The use of the OC Identifier tool allowed concomitant analysis of the same shotgun genome sequences in three different biological projects. The sequences used in the projects gave successful results, allowing genes of interest to be selected to make up a DNA microarray; these genes were identified in a partial genome sequence, avoiding the additional costs of sequencing.

MATERIAL AND METHODS

The OC Identifier tool uses the programming language Perll (www.perl.org) and the relational database system MySQL (www.mysql.org). It uses the bioinformatics tools: ORF Finder (Rombel et al., 2002) and Glimmer (Delcher et al., 1999), software used for gene prediction; Phred (Ewing et al., 1998), software used to assign a quality value to each base (phred quality); Phrap (http://bozeman.mbt.washington.edu/phrap.docs/phrap.html), a program for assembling shotgun DNA sequence data; Consed (Gordon et al., 1998) software for viewing the sequence assemblies; tRNAScan-SE (Lowe and Eddy, 1997) software for detection of tRNA genes in genomic sequence, and the BLAST tool (Altschul et al., 1997) for sequence alignment and comparing biological sequence information.

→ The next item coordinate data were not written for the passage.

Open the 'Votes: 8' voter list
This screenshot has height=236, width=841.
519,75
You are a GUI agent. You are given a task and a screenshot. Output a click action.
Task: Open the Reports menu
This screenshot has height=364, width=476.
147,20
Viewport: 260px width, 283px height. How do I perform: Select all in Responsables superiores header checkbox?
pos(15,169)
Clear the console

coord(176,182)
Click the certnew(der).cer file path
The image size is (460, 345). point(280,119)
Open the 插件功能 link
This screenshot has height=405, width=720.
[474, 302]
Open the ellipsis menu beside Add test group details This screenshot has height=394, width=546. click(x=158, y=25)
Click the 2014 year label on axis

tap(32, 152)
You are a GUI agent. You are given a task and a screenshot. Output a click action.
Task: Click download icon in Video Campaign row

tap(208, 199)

The main steps of the OC Identifier are described in Figure 1. The first step is the sequencing of the genome, which has as its ultimate aim analysis of gene expression, phylogeny by CGH and assembly of the genome simultaneously. The OC Identifier is split into three phases:

Selection of the sequences, assembly of the genome and filling in the sequences in the Bank (letters A, B, C in Figure 1). In this phase of the project, the following activities are carried out:
- Verification of the phred quality for each sequence.
- Removal of clones containing only sequences of vectors (pUC18 and pUC19 plasmids DNA) and sequences less than 150 bp with phred quality ≥20.
- Assembly of the genome using the softwares Phrep/Phrap/Consed.
- Removal of the sequences that present assembly problems.
- Filling in the clones, contigs and their descriptions in the database.
Comparing the sequences against the NCBI banks (GenBank - http://www.ncbi.nlm.nih.gov) and RFAM (http://rfam.wustl.edu) and using the program BLAST to identify genes and RNA. In this phase, we also performed identification of tRNA using the software tRNAScan-SE (letters D, E, F in Figure 1). The following activities were carried out:
- Analysis of output files from BLAST using the banks GenBank and RFAM to identify ORFs and RNAs using parameterized values.
- Analysis of the output files from tRNAScan-SE identifying tRNA.
- Filling in the identified ORFs, RNAs, and tRNAs in the database.
Identifying and selecting the optimal clones, annotating the ORFs using an annotation system with distributed processing, and comparing the sequences against biological databases (letters G and H in Figure 1).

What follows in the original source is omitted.